While the benefits of postmenopausal screening are less controversial, there is little evidence that the usual U.S. overkill of taking four or more mammograms per breast annually is any more effective than the more restrained European practice of a single view every two to three years. Furthermore, there is no evidence that screening at any age is more effective than monthly breast self-examination, especially by someone trained in this procedure, combined with an annual clinical examination whose costs are minimal.

Underlying this indifference to prevention are interlocking conflicts of interest between the cancer establishment and the cancer drug industry, and between the American Cancer Society and American College of Radiology and the powerful mammography machine and film industries. More significantly, NBCAM was conceived and funded in 1984 by Imperial Chemical Industries, one of the world’s largest petrochemical manufacturers, and its
U.S. Subsidiary and spinoff Zeneca Pharmaceuticals.

Zeneca is the sole manufacturer of tamoxifen, the world’s top-selling cancer drug, widely used for treating breast cancer and also for ill-advised trials to see whether it can prevent the disease in healthy women even through it is itself strongly carcinogenic. Of further concern, Zeneca has recently acquired 11 major cancer centers from Salick Health Care, posing disturbing and precedent-setting conflicts of interest between drug manufacture and prescription. Financial sponsorship by Zeneca gives it editorial control over every leaflet, poster, publication and commercial produced by NBCAM.

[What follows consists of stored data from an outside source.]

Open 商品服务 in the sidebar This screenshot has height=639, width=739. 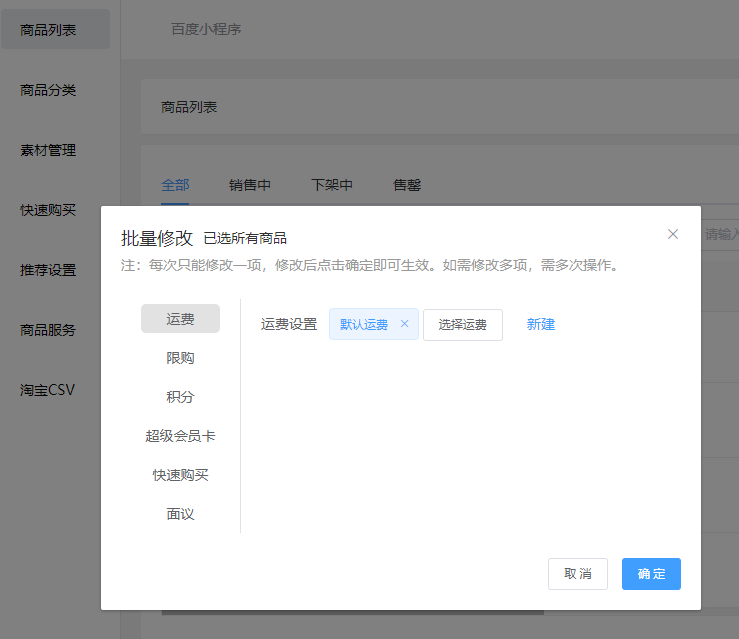point(49,330)
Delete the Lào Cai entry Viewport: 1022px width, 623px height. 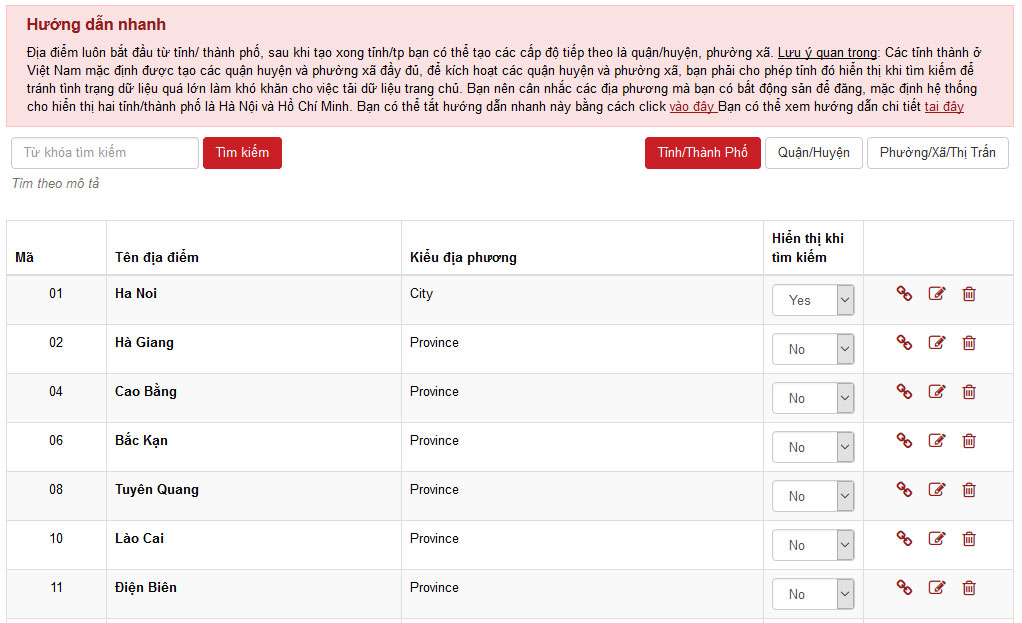click(x=969, y=539)
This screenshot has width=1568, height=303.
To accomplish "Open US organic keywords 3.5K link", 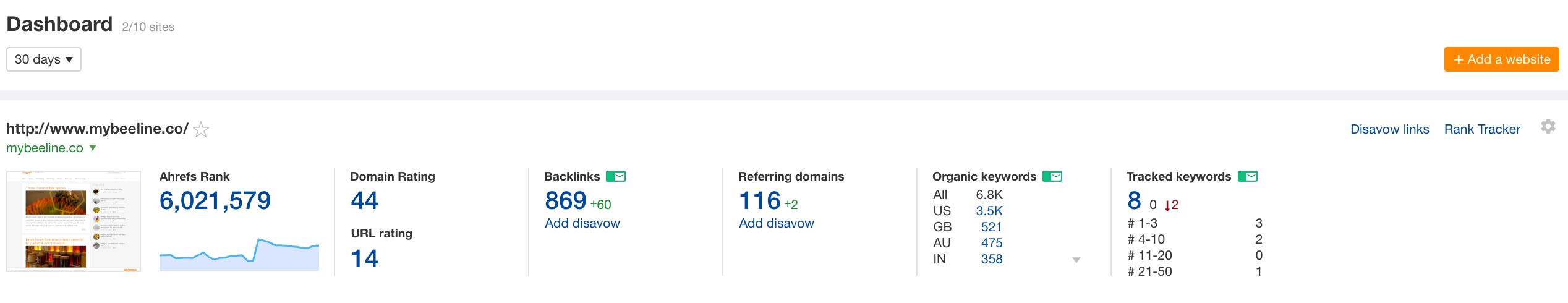I will coord(989,211).
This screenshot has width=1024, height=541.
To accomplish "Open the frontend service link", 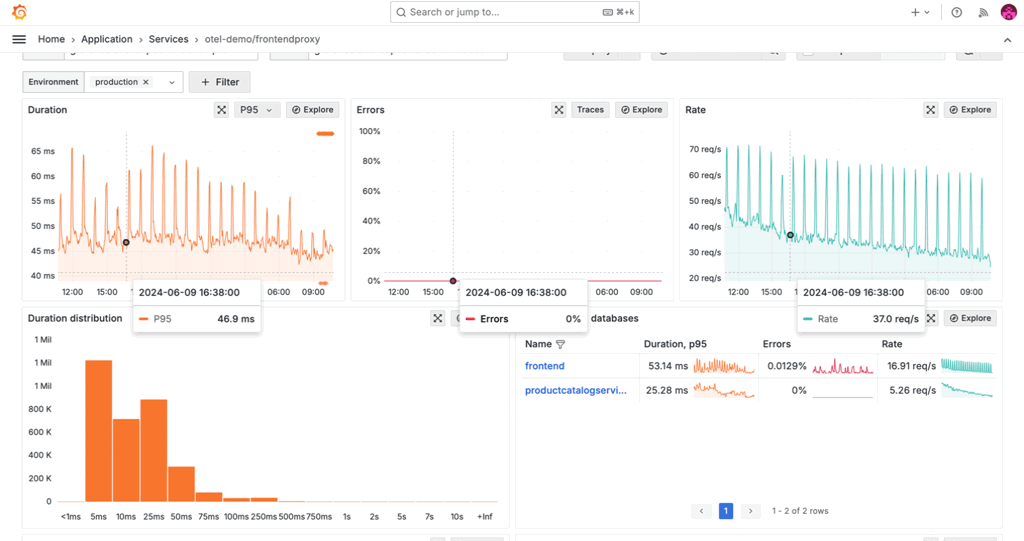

With this background, it is hardly surprising that NBCAM fails to inform women how they can reduce their risks of breast cancer. In fact, we know a great deal about its avoidable causes, which include:

Prolonged use of oral contraceptives and estrogen replacement therapy.

High-fat animal and dairy product diets that are heavily contaminated with chlorinated pesticides that are estrogenic and carcinogenic to the breast, and meat contaminated with potent sex hormones following their use to fatten cattle in feed lots prior to slaughter.

Exposure to petrochemical carcinogens in the workplace that put about 1 million U.S. women at increased risk.

Exposure to carcinogenic chemicals from hazardous waste sites and petrochemical plants that pollute soil, air and water.

Exposure to indoor air pollutants, including carcinogenic pesticides and solvents.

Prolonged use of black and dark brown permanent or semi-permanent hair dyes.

Heavy smoking and drinking commencing in adolescence.

Inactivity and obesity.

Making women aware of these avoidable risks rather than fixating just on early detection should be the goal of a truly effective National Breast Cancer Awareness Month.”

For each of the risk factors Dr Epstein lists in his article, there are practical preventive measures that each of us can take. They include regular exercise, eating a high-fiber, low animal protein diet; learning as much as possible about sexual and reproductive factors (benefits of breast-feeding, use of estrogens to treat menopause, use of oral contraceptives, nulliparity, etc.); reduction of alcohol and tobacco use; learning about and supporting actions for monitoring and reduction of risks in the general and professional environment, and of course regular visits and discussion with our own physician or relevant caregiver.

As a woman and as a non-specialist I still feel it is important that public attention be alerted to the scourge that breast cancer represents worldwide, and to the need for medical check ups. I will leave it to the experts to debate how frequent and at what age these check ups are best carried out. In this regard, all advocacy efforts are welcome. After all, it was thanks to NBCAM that I myself was motivated to do my own research and spread the word.

But I also better understand now that there is a need for each of us to do our own homework and research the various views and sources of information that are out there for us to explore.